▶ _DATA_:
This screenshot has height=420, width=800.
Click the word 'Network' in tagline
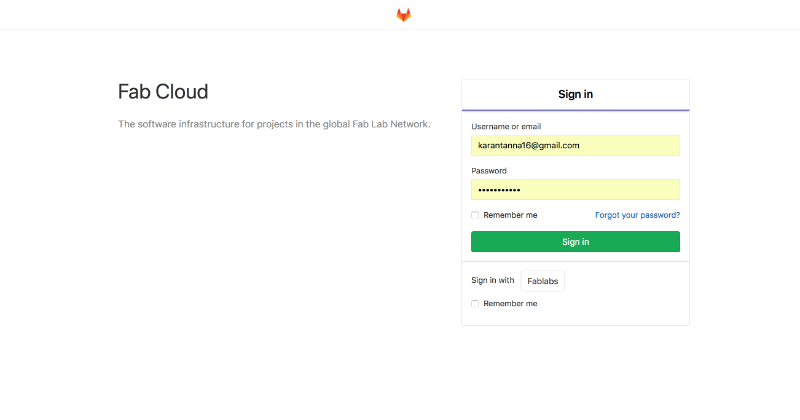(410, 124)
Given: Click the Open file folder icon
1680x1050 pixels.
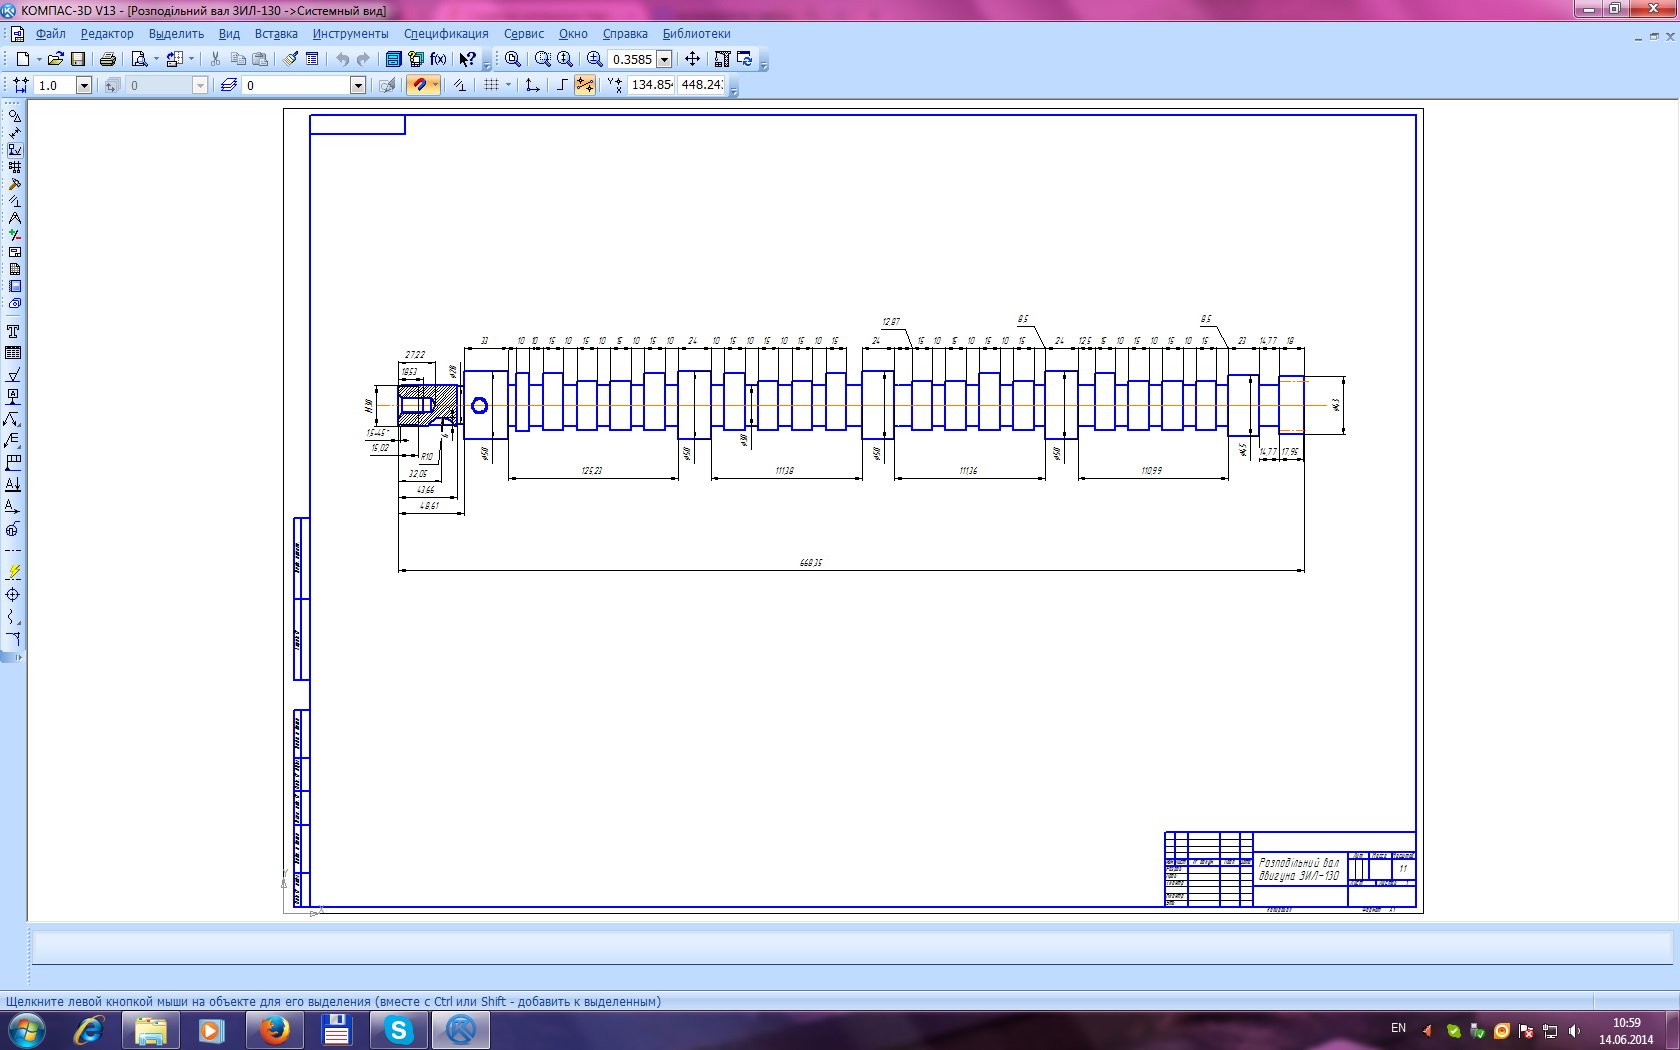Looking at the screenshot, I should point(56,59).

---

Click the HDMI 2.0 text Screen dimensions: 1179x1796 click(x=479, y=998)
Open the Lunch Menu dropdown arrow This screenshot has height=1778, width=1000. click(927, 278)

▶ _TASK INSTRUCTIONS_: Go through the material and copy out every line with "Open" in it.

▶ _ANSWER SPACE_:
Given: Click the Open file folder icon
Open the Lunch Menu dropdown arrow This screenshot has height=1778, width=1000. click(927, 278)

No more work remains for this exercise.